Through a machinated referendum in 1985, Stevens fielded Joseph Momoh as the sole presidential candidate with an approved 99.85% votes.
Late Momoh’s rule was an apotheosis and a continuation of Stevens’ despicable rule. Civil war erupted, that further pushed the country backwards.
In 1992, Momoh was overthrown by Valentine Strasser, who came to power just 3 days after his 25th birthday, the then youngest head of state in the world. He ruled from 1992 to 1996 when incumbent President Julius Maada Bio took over in another military coup.

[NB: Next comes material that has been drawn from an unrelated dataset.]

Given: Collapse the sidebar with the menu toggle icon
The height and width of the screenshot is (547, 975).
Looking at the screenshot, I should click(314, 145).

Maada Bio ruled for only three months from 16 January 1996 to 29 March 1996 to prove his determination towards ending military rule in the country and handed power to a democratically elected President Ahmad Tejan Kabbah.

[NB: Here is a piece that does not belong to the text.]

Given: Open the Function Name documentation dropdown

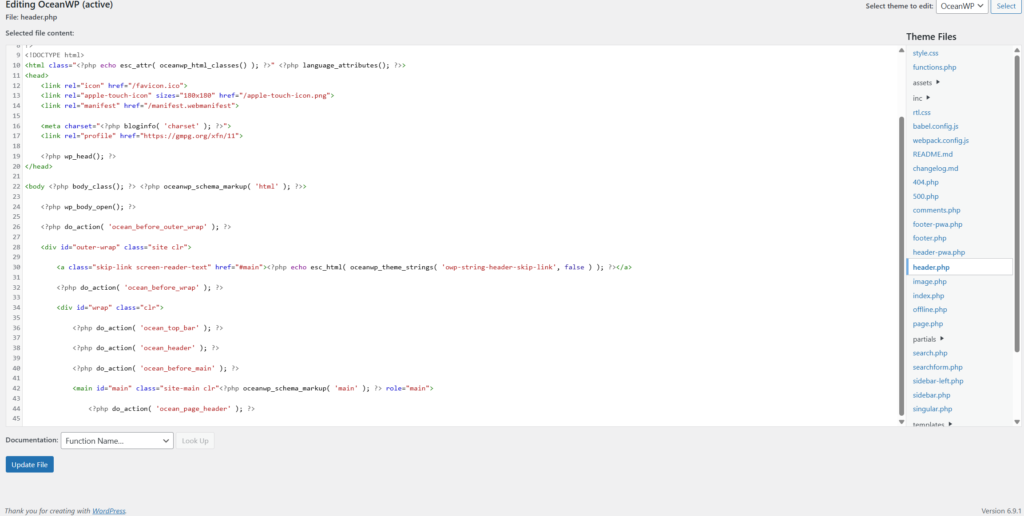Looking at the screenshot, I should 117,440.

This ended the chequered history of coups in the country.
The lessons learned are so numerous for a country so richly endowed, but underdeveloped. The undesirability of ethnic colouration and tribal sentiments are the most lessons to be learned in the country’s chequered history.
President Bio, first as military head of state in 1996, and now, as civilian president, since 2018, remains the most famous President, a leader of nationalistic instincts and a survivor of major catastrophes.
The journey has been tough, but the imminent future is promising, particularly the twin projects of “Feed Salone” and the Lungi Bridge that will transform the economic landscape of Sierra Leone.